Rewrite the rows from the start through the line containing "Action: (x=666, y=45)", replacing "icon" with "button" and leaving all else unchanged.

## start Records to use

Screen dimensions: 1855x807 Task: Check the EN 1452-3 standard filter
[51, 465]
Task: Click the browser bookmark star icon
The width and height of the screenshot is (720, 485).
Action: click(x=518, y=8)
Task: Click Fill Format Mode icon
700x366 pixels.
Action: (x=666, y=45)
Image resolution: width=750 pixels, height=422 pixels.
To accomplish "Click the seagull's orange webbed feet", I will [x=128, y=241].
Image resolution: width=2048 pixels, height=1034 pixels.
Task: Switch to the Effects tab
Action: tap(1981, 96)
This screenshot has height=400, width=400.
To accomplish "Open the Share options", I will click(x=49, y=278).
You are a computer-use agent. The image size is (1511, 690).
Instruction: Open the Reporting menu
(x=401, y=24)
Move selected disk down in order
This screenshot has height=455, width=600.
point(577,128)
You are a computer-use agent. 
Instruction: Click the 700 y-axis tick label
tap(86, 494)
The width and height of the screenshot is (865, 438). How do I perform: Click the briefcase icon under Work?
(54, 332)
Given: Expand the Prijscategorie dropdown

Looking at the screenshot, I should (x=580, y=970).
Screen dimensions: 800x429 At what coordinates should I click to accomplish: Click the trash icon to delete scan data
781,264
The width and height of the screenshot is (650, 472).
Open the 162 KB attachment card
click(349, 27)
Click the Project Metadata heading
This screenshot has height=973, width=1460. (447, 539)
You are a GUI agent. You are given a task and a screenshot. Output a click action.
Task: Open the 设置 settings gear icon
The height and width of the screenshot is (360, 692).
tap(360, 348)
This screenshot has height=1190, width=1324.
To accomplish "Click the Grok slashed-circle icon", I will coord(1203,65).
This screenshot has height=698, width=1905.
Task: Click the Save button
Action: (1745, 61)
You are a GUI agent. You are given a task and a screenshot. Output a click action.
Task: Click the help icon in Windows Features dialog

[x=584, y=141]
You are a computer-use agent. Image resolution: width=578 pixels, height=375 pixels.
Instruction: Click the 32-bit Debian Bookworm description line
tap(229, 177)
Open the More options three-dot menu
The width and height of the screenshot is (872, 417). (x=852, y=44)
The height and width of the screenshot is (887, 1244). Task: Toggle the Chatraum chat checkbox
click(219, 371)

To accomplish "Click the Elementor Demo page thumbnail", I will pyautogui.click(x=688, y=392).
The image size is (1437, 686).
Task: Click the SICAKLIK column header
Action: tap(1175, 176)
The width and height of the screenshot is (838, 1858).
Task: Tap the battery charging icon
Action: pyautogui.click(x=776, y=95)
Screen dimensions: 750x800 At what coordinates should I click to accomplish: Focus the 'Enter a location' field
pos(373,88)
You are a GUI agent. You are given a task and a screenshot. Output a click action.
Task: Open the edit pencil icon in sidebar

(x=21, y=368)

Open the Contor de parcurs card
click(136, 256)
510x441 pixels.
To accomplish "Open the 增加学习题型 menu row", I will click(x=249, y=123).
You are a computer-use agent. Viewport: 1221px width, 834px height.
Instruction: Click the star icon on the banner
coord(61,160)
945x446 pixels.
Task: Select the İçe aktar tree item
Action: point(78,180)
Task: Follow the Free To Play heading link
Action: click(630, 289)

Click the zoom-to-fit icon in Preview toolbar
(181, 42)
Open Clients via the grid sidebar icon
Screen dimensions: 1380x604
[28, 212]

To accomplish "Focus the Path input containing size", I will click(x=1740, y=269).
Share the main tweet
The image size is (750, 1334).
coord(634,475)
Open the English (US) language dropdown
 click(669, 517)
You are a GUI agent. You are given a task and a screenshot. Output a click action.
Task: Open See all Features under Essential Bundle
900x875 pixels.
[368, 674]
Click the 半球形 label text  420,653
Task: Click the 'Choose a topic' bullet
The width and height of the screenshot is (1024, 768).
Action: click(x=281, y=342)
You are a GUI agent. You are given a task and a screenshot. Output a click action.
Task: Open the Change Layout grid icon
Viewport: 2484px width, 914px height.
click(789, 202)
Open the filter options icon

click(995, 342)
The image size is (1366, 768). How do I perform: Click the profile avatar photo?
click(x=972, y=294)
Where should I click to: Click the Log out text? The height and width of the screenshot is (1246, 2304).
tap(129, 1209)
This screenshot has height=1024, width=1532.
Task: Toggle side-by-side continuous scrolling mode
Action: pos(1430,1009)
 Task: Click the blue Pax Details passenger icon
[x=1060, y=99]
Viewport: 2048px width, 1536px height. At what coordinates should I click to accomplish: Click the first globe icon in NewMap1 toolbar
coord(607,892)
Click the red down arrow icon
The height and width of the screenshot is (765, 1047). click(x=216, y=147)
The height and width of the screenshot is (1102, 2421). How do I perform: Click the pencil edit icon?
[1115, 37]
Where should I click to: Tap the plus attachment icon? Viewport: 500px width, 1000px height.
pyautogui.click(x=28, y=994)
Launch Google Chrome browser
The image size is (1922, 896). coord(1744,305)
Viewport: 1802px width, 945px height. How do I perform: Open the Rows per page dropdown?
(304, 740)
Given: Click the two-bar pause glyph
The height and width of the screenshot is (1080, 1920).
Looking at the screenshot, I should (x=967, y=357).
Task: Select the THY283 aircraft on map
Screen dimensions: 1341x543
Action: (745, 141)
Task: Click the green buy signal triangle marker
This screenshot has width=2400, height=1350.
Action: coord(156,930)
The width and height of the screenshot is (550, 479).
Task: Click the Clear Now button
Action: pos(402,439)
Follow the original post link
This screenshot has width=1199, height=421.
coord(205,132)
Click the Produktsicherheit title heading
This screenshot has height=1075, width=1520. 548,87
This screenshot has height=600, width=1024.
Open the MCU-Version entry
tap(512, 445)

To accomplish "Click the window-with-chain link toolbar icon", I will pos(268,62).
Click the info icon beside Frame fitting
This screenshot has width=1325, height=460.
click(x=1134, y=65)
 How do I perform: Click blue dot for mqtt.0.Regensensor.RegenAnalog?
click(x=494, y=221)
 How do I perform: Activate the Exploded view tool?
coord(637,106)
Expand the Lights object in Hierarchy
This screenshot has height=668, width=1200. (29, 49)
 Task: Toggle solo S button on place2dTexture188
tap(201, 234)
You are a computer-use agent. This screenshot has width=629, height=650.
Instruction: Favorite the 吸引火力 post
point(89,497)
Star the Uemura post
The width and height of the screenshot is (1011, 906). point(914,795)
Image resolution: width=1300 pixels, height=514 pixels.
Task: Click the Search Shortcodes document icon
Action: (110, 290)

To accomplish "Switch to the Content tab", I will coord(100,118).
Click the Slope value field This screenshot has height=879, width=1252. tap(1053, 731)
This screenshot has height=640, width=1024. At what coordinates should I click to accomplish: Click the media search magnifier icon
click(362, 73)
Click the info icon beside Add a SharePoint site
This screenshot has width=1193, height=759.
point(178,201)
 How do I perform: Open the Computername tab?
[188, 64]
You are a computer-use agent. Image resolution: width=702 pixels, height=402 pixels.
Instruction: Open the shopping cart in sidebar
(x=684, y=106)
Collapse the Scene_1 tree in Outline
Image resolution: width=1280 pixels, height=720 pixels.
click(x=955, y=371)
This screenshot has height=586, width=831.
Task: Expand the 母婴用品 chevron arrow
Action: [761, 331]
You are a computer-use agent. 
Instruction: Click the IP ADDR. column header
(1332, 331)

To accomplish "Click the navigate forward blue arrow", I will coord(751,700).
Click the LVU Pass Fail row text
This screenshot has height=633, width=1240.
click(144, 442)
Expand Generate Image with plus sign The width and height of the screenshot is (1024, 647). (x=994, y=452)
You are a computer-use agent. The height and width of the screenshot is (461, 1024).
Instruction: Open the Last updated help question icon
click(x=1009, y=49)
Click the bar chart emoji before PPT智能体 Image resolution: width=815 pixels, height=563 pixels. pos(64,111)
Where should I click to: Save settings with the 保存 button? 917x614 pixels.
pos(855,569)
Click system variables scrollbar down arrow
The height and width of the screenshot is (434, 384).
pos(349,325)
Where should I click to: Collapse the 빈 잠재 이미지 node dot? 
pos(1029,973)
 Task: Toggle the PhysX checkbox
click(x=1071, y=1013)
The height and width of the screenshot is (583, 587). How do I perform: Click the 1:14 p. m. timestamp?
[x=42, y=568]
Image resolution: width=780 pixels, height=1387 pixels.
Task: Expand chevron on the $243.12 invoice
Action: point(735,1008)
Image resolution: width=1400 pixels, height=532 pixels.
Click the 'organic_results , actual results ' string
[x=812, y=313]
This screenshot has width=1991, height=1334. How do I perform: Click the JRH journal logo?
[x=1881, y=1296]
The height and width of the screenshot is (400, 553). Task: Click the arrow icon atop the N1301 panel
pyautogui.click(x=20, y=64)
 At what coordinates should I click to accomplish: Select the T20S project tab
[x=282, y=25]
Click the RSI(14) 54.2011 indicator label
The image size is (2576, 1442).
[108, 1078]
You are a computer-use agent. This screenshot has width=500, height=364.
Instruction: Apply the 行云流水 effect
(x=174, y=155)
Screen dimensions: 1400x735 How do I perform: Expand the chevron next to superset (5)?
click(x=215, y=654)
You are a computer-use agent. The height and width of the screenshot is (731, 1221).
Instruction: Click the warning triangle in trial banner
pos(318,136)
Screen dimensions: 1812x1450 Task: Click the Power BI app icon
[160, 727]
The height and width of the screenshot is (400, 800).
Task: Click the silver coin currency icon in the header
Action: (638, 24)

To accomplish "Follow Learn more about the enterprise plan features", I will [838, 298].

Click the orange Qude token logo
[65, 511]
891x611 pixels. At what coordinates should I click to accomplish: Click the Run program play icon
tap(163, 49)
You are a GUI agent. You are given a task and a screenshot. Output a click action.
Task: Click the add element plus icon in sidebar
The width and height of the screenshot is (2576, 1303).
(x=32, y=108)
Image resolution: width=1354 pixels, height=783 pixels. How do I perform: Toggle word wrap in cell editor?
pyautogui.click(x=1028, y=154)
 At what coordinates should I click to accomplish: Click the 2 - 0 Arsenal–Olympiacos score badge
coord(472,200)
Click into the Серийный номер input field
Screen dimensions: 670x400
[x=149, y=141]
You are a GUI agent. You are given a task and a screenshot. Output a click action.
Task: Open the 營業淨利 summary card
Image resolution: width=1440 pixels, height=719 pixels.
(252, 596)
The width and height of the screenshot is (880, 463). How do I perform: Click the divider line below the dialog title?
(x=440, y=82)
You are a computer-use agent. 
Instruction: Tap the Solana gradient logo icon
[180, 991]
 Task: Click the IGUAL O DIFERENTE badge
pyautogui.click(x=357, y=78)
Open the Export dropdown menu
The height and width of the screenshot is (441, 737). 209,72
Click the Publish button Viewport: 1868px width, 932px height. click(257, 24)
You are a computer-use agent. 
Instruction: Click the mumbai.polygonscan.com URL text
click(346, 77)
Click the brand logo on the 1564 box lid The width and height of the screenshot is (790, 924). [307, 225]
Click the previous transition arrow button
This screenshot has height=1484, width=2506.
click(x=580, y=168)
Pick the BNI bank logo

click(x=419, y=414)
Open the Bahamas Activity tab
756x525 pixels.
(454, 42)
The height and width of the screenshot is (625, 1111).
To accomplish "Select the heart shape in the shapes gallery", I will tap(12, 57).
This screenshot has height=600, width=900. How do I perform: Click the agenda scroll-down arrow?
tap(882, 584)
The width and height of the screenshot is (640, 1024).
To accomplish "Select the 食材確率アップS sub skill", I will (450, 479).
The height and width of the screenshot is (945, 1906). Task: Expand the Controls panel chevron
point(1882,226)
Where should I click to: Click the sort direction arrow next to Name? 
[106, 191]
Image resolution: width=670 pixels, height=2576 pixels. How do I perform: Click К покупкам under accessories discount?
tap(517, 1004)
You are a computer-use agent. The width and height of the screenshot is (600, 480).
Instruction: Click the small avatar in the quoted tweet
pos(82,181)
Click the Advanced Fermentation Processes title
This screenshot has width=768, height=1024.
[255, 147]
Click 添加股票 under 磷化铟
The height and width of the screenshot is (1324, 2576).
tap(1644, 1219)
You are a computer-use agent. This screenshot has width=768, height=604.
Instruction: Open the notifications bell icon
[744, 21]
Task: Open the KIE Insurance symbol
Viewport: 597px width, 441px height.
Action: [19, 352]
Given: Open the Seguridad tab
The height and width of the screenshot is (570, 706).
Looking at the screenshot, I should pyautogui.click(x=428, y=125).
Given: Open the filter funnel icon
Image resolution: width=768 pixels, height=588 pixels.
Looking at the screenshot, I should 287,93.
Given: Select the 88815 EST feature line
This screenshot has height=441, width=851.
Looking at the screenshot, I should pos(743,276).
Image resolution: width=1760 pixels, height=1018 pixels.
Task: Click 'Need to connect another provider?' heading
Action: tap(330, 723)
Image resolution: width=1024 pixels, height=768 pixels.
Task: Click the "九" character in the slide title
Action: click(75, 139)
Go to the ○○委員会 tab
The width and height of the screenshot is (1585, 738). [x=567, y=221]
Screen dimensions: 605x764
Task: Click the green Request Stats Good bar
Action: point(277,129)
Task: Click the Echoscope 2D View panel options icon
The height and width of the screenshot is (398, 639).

## end Records to use

| Answer to the exercise |
Screen dimensions: 1855x807 Task: Check the EN 1452-3 standard filter
[51, 465]
Task: Click the browser bookmark star button
The width and height of the screenshot is (720, 485).
Action: click(x=518, y=8)
Task: Click Fill Format Mode button
700x366 pixels.
Action: (x=666, y=45)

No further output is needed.